I don’t know how far from the end it is, and where there’s life there’s hope, so I won’t talk about him in the past tense. But if he doesn’t make it, it will be a damned shame. No one living has been talking about affordable access to space, and worked as hard at it as Len, having been an advocate for almost half a century. He was also one of the gentlest men, in the gentleman sense, that I’ve ever met, always gracious, even in the face of unreasonable criticism and often vituperation.

It’s a tragedy that he is leaving us just as the funding dam is starting to break on the kinds of projects that he has been advocating for so long, and that he won’t see the results. He should go knowing, though, that he played a significant role in laying the ground work for it, and inspired many who will carry on in his stead. Despite his failure to achieve his audacious goals, I think that he’ll be far more than a footnote in the history of astronautics.

[Update a few minutes later]

Another email comment from Rick Jurmain:

Len’s a man with dreams too grand for a single lifetime. That’s as it should be.

Or, to paraphrase Sunset Boulevard: He is big. It’s the space program that got small.

It’s been an honor to work with Len. I’ll remember him.

The Cosmic Ghoul Missed One

Congrats to JPL on the successful (so far) landing of the Phoenix. Interestingly (though almost certainly coincidentally), it happens on the forty-seventh anniversary of Kennedy’s speech announcing the plan to land a man on the moon by the end of the decade.
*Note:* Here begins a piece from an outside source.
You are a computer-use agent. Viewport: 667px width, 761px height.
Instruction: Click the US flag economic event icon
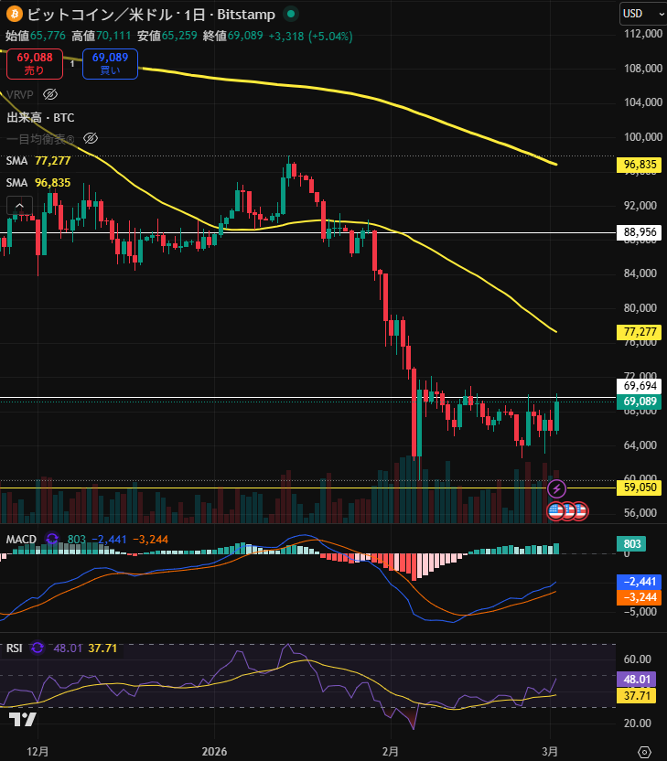click(556, 510)
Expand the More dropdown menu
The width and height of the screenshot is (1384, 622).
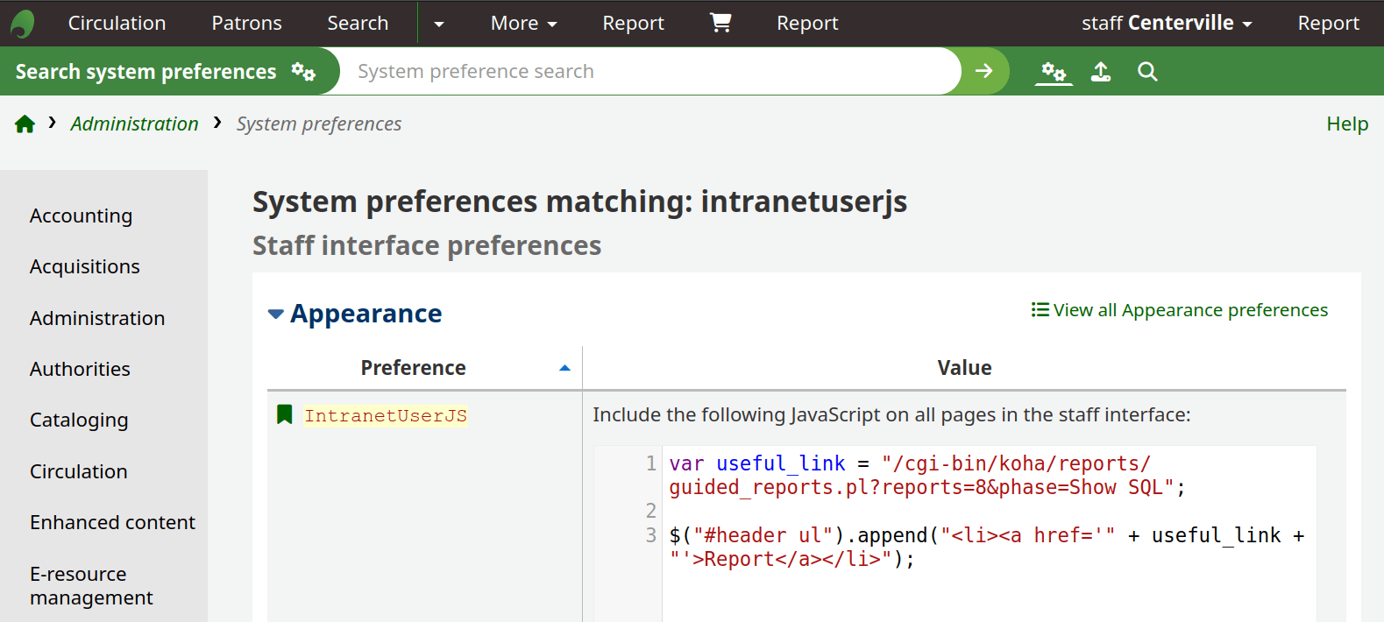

And (for what it’s worth–not much, to me, and even more certainly coincidentally) it’s the thirty-first anniversary of the initial release of Star Wars in theaters. I didn’t see it that day, but I did see it within a couple weeks. I remember being unimpressed (“the Kessel run in twelve parsecs”…please), though the effects were pretty good. But then, I was a fan of actual science fiction.

[Update late evening]

It’s worth noting that (I think) this was the first soft landing on Mars in over twenty years, since Viking. Surely someone will correct me (or nitpick me) if I’m wrong.

[Monday morning update]

OK, not exactly wrong (it has been over twenty years), but it’s thirty years. I’m pretty good at math. Arithmetic, not so much.

Soyuz Question

Anyone out there know what they’re using for comm these days? Do they have a TDRSS system as part of the ISS operations agreement? Or something else? Or both?

[Update about 1 PM EDT]

Via an email from Jim Oberg:

Mir used to have a TDRSS-like system called ‘Luch’, and a dish antenna capable of communicating with the GEO relay satellite is installed on the Service Module now linked to ISS.

But it’s never worked. The old system broke down and wasn’t replaced in the 1990’s. There are one or two payloads already built, at the Reshetnev plant in Krasnoyarsk, but they won’t deliver them until the Russian Space Agency pays cash — and by now, their components have probably exceed their warranties anyway.

The Russians have a voice relay capability through the NASA TDRSS, but can’t relay TV or telemetry, so they conduct how-criticality operations such as dockings or spacewalks only when passing over Russian ground sites. They don’t even have ocean-going tracking ships any more — all sold for scrap [one is in drydock as a museum].